Evaluation of the penetration efficiency and therapeutic effect of FS@MMS-GEM in PDAC tissue. (A) Diagram of the in vivo treatment process. (B) Real-time MR image of the tumor tissue 2 h before and after the first and last tail vein injections of nanotension relief agents (FS@MMS) and FS@MMS-GEM. (C) Statistical analysis of the changes in signal intensity before and after treatment with the nanotension relief agents and FS@MMS-GEM treatment groups at the first and last time points. (D) At 24 h after the last tail vein injection of nanotension relief agents and FS@MMS-GEM, the tumor tissue was stained with Prussian blue (scale bars: 100 μm). (E) The Fe content in major organs and tumor tissues of mice 24 h after the first injection of normal saline, the nanotension relief agent, or FS@MMS-GEM. (F) Schematic diagram of the method used to measure the TSS in tumors. (G) After treatment for 15 d, the TSS of the tumor tissue in different groups was measured. (H) Images of tumors from each group after treatment. (I) Changes in tumor volume (I: PBS; II: free GEM; III: free fasudil + free GEM; IV: FS@MMS; V: GEM-MMS; VI: FS@MMS-GEM).
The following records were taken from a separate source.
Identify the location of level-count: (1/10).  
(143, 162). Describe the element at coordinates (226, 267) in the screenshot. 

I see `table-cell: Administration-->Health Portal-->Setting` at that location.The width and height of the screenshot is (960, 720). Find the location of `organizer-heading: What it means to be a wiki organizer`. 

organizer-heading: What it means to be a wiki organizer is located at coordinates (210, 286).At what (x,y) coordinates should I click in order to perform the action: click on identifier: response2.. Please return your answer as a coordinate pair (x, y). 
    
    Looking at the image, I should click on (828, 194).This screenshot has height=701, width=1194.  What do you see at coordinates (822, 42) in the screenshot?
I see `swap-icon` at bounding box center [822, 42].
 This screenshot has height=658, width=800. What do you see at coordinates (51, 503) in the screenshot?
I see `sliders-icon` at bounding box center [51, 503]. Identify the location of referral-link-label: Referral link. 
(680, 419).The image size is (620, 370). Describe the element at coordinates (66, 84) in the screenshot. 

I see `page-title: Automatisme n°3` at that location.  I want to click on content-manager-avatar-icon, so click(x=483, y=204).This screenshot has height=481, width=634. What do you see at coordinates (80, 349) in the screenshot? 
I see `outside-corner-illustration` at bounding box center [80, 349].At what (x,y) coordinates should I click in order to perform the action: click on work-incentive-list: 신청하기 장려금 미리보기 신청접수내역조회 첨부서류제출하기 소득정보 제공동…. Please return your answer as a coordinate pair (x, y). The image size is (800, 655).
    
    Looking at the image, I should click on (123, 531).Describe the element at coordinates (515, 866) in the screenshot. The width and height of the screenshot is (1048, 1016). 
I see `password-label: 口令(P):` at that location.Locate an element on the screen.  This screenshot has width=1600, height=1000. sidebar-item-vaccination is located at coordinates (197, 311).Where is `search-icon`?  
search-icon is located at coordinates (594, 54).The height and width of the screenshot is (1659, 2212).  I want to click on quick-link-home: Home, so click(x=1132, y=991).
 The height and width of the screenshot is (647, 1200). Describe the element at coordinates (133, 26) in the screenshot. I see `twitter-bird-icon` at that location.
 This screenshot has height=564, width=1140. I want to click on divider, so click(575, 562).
The data are presented as mean ± SD (n = 5). *P < 0.05; **P < 0.01; ***P < 0.001. NS, normal saline.

Fig. 7.

In vivo antitumor effect. (A) Hematoxylin and eosin (H&E) staining of PDAC tissue after treatment (scale bars are 200 μm). (B, D, and F) α-SMA, collagen I and CD31 immunofluorescence staining of PDAC tissue after treatment. (C) Masson staining was performed on PDAC tissue after treatment (scale bars: 100 μm). (E and G) Ki67 and hypoxia-inducible factor-1α (HIF-1α) immunohistochemical staining of PDAC tissue after treatment (scale bars: 100 μm). The data are presented as mean ± SD (n = 5).

Fig. 8.

Biosafety evaluation. (A) The results of routine blood, liver, and kidney function biochemical analyses after treatment were normal. (B) H&E staining of the main organs from each group after treatment (scale bars: 200 μm). The data are presented as mean ± SD (n = 3). WBC, white blood cells; RBC, red blood cells; MCHC; mean corpuscular hemoglobin concentration; PLT, platelet; BUN, blood urea nitrogen; ALT, alanine transaminase; AST, aspartate transaminase.